• Problem to solve:
When responding, copy every record below exactly as it appears.
-- Data provided follows --
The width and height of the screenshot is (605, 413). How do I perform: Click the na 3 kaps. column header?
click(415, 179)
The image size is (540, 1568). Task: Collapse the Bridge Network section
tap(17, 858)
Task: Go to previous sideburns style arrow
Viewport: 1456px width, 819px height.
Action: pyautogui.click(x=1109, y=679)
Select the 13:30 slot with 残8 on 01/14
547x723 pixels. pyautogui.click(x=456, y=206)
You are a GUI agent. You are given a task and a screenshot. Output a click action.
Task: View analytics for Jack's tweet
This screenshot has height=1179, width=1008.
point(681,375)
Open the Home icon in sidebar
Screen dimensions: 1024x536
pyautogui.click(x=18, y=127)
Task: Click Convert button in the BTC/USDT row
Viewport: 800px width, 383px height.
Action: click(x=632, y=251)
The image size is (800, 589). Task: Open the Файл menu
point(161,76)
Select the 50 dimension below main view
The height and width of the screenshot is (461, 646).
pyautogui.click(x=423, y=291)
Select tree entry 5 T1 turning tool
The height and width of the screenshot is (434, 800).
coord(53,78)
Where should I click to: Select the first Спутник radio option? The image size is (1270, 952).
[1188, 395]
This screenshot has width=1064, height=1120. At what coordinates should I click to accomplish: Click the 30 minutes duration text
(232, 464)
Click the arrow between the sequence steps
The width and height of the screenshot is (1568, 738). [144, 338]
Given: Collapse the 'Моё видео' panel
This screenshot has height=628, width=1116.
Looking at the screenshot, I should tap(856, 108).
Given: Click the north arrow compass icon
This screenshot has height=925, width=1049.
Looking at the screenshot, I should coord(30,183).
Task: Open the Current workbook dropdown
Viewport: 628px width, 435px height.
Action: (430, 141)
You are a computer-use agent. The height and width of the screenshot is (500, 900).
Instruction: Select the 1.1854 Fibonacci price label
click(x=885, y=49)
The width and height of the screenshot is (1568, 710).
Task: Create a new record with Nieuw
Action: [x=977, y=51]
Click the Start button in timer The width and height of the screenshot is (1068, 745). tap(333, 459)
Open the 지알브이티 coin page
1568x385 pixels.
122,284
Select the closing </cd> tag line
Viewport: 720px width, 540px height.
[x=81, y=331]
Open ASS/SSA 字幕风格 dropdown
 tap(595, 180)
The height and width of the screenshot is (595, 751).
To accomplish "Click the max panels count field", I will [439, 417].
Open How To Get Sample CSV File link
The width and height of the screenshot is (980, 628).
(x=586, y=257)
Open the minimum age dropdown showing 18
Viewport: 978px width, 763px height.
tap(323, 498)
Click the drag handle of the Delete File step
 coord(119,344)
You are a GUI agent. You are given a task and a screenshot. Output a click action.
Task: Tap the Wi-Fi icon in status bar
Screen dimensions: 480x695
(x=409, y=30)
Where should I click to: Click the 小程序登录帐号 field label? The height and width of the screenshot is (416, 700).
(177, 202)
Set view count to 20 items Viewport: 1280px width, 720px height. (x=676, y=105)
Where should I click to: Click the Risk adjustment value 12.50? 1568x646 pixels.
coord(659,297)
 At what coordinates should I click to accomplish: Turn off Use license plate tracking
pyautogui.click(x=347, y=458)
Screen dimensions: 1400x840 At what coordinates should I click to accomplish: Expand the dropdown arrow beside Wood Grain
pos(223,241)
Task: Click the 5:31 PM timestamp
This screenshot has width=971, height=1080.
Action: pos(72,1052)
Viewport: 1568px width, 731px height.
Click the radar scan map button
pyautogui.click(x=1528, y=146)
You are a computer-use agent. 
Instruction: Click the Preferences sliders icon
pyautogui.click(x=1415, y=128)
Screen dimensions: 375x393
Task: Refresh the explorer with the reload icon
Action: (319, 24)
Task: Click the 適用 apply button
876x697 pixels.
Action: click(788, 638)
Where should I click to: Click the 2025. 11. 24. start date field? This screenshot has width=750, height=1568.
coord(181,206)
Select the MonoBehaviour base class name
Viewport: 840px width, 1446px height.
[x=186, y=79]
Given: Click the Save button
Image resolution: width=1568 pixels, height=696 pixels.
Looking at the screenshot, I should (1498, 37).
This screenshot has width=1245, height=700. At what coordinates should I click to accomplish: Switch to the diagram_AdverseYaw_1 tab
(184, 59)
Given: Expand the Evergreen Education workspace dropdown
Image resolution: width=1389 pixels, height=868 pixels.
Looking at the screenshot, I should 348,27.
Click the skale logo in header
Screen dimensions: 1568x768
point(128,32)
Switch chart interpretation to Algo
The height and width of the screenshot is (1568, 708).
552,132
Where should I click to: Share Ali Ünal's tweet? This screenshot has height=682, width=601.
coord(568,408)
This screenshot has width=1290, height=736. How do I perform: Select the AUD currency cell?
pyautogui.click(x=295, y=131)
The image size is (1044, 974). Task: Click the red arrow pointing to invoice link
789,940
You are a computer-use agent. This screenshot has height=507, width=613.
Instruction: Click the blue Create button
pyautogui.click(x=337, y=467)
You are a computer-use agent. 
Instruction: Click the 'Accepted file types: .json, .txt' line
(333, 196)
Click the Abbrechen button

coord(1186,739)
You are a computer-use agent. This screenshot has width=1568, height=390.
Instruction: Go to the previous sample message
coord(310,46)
-- Data provided concluded --
• Written answer:
The width and height of the screenshot is (605, 413). How do I perform: Click the na 3 kaps. column header?
click(415, 179)
The image size is (540, 1568). Task: Collapse the Bridge Network section
tap(17, 858)
Task: Go to previous sideburns style arrow
Viewport: 1456px width, 819px height.
Action: pyautogui.click(x=1109, y=679)
Select the 13:30 slot with 残8 on 01/14
547x723 pixels. pyautogui.click(x=456, y=206)
You are a GUI agent. You are given a task and a screenshot. Output a click action.
Task: View analytics for Jack's tweet
This screenshot has height=1179, width=1008.
point(681,375)
Open the Home icon in sidebar
Screen dimensions: 1024x536
pyautogui.click(x=18, y=127)
Task: Click Convert button in the BTC/USDT row
Viewport: 800px width, 383px height.
Action: click(x=632, y=251)
The image size is (800, 589). Task: Open the Файл menu
point(161,76)
Select the 50 dimension below main view
The height and width of the screenshot is (461, 646).
pyautogui.click(x=423, y=291)
Select tree entry 5 T1 turning tool
The height and width of the screenshot is (434, 800).
coord(53,78)
Where should I click to: Select the first Спутник radio option? The image size is (1270, 952).
[1188, 395]
This screenshot has width=1064, height=1120. At what coordinates should I click to accomplish: Click the 30 minutes duration text
(232, 464)
Click the arrow between the sequence steps
The width and height of the screenshot is (1568, 738). [144, 338]
Given: Collapse the 'Моё видео' panel
This screenshot has height=628, width=1116.
Looking at the screenshot, I should tap(856, 108).
Given: Click the north arrow compass icon
This screenshot has height=925, width=1049.
Looking at the screenshot, I should coord(30,183).
Task: Open the Current workbook dropdown
Viewport: 628px width, 435px height.
Action: (430, 141)
You are a computer-use agent. The height and width of the screenshot is (500, 900).
Instruction: Select the 1.1854 Fibonacci price label
click(x=885, y=49)
The width and height of the screenshot is (1568, 710).
Task: Create a new record with Nieuw
Action: [x=977, y=51]
Click the Start button in timer The width and height of the screenshot is (1068, 745). tap(333, 459)
Open the 지알브이티 coin page
1568x385 pixels.
122,284
Select the closing </cd> tag line
Viewport: 720px width, 540px height.
[x=81, y=331]
Open ASS/SSA 字幕风格 dropdown
 tap(595, 180)
The height and width of the screenshot is (595, 751).
To accomplish "Click the max panels count field", I will [439, 417].
Open How To Get Sample CSV File link
The width and height of the screenshot is (980, 628).
(x=586, y=257)
Open the minimum age dropdown showing 18
Viewport: 978px width, 763px height.
tap(323, 498)
Click the drag handle of the Delete File step
 coord(119,344)
You are a GUI agent. You are given a task and a screenshot. Output a click action.
Task: Tap the Wi-Fi icon in status bar
Screen dimensions: 480x695
(x=409, y=30)
Where should I click to: Click the 小程序登录帐号 field label? The height and width of the screenshot is (416, 700).
(177, 202)
Set view count to 20 items Viewport: 1280px width, 720px height. (x=676, y=105)
Where should I click to: Click the Risk adjustment value 12.50? 1568x646 pixels.
coord(659,297)
 At what coordinates should I click to accomplish: Turn off Use license plate tracking
pyautogui.click(x=347, y=458)
Screen dimensions: 1400x840 At what coordinates should I click to accomplish: Expand the dropdown arrow beside Wood Grain
pos(223,241)
Task: Click the 5:31 PM timestamp
This screenshot has width=971, height=1080.
Action: pos(72,1052)
Viewport: 1568px width, 731px height.
Click the radar scan map button
pyautogui.click(x=1528, y=146)
You are a computer-use agent. 
Instruction: Click the Preferences sliders icon
pyautogui.click(x=1415, y=128)
Screen dimensions: 375x393
Task: Refresh the explorer with the reload icon
Action: (319, 24)
Task: Click the 適用 apply button
876x697 pixels.
Action: click(788, 638)
Where should I click to: Click the 2025. 11. 24. start date field? This screenshot has width=750, height=1568.
coord(181,206)
Select the MonoBehaviour base class name
Viewport: 840px width, 1446px height.
[x=186, y=79]
Given: Click the Save button
Image resolution: width=1568 pixels, height=696 pixels.
Looking at the screenshot, I should (1498, 37).
This screenshot has width=1245, height=700. At what coordinates should I click to accomplish: Switch to the diagram_AdverseYaw_1 tab
(184, 59)
Given: Expand the Evergreen Education workspace dropdown
Image resolution: width=1389 pixels, height=868 pixels.
Looking at the screenshot, I should 348,27.
Click the skale logo in header
Screen dimensions: 1568x768
point(128,32)
Switch chart interpretation to Algo
The height and width of the screenshot is (1568, 708).
552,132
Where should I click to: Share Ali Ünal's tweet? This screenshot has height=682, width=601.
coord(568,408)
This screenshot has width=1290, height=736. How do I perform: Select the AUD currency cell?
pyautogui.click(x=295, y=131)
The image size is (1044, 974). Task: Click the red arrow pointing to invoice link
789,940
You are a computer-use agent. This screenshot has height=507, width=613.
Instruction: Click the blue Create button
pyautogui.click(x=337, y=467)
You are a computer-use agent. 
Instruction: Click the 'Accepted file types: .json, .txt' line
(333, 196)
Click the Abbrechen button

coord(1186,739)
You are a computer-use agent. This screenshot has width=1568, height=390.
Instruction: Go to the previous sample message
coord(310,46)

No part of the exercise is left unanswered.